Why It’s OK to Be Stumped About Who Manages Austin’s Trees

There’s many branches of arbor management in one Texas city. 

By Mose BucheleOctober 27, 2015 12:42 pm, , ,

This story originally appeared on KUT.

If you spend much time around Austin this sight might be familiar: A new building goes up, or a street is completely redesigned. Along with that development a row of young trees is planted along the sidewalk. Then, several months later, some of those trees are dead.

So, who’s in charge of planting and, more importantly, maintaining those trees?

Thais Perkins, executive director of TreeFolks, admits those dead trees could be considered be an opportunity for her group to come in and plant new trees.

“It’s a little tongue in cheek to say that it’s an opportunity,” she says. “We would rather the stock be healthy, diverse, well planted in good soil and to take root initially.”

That’s just not the way it sometimes works out.

Perkins says typically a developer will do what’s suggested according to the city’s specifications, which outlines what kind of tree is to be planted or how it should be planted.
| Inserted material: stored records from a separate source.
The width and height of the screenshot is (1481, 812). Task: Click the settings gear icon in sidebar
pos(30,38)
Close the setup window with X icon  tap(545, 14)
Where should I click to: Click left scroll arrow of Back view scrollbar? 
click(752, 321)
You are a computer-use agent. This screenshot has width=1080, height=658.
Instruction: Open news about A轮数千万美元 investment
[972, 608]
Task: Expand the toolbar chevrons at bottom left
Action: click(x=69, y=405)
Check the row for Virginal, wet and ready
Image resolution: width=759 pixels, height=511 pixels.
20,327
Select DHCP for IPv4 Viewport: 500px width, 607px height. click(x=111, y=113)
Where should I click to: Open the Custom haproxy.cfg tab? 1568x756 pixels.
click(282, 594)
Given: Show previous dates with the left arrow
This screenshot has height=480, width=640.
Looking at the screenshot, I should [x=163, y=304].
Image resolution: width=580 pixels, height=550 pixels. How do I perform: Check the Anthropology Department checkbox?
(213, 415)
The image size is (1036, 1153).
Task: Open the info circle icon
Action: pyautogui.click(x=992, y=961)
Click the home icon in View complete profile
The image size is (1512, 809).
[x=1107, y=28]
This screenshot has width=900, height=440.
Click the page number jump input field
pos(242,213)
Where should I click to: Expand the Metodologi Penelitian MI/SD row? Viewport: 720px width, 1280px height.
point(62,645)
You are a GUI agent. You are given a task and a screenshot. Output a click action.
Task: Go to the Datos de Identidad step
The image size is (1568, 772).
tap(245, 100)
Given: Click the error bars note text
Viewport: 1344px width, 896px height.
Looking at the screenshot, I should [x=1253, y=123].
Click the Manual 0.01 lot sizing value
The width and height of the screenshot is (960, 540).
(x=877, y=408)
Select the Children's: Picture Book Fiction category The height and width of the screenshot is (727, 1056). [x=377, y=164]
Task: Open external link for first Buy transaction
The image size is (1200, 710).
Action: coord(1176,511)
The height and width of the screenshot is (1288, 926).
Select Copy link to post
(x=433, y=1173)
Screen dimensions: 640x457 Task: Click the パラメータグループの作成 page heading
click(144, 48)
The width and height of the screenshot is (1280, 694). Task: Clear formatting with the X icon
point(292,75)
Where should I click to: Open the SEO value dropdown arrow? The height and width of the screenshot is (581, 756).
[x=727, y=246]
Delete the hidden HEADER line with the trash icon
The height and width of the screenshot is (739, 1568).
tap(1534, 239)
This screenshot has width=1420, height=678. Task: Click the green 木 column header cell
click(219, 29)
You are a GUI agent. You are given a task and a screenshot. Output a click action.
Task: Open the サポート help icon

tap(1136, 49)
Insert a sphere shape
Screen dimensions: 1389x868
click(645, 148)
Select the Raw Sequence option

The thing is developers are required to plant a lot of these trees by the city. They’re called “street trees.” The city plants trees, too. But it’s difficult to answer whether developers and the city could be doing more to make sure the trees live, or who would even be responsible for the trees once their planted.

The Urban Forestry Program, which is operated through the Parks and Recreation Department, suggested calling the City Arborist. That program is attached to the Development Services Department. Keith Mars of the arborist program said, yes, many street trees have a short life span.

“It’s caught our attention,” Mars says. “It’s caught the attention of the development community as well.”

That’s often a problem of tree maintenance, but it’s the responsibility of the Public Works Department or nearby landowners.

“We have lessons learned,” Mars says. “We always have those situations of well what could we do better?”

He says the city’s stopped allowing many above-ground planters for street trees. Apparently, it’s hard to keep trees alive in those things.

“We also are getting better about kind of coordinating between departments, and that kind of chain of custody,” Mars says, adding that the maintenance, accountability and communication between landowners and the Public Works Department is outlined in a license agreement.

Just to keep track: We’ve heard that Parks and Rec, the City Arborist and Public Works all have some city tree responsibilities. But there are other departments involved too. Some people say that, in itself, is part of the problem: too many cooks.

Markus Smith , an arborist and owner of Just Trees, says he thinks it would be a lot simpler, and probably better for trees, if there was one go-to office for trees.

“It’s already hard to find competent arborists,” he says. “So, to try to find four sets, if you have four departments is even more difficult.”

The other part of the equation is landowners. Smith says they’ll have to take more responsibility, if Austin’s youngest trees are going to put down lasting roots.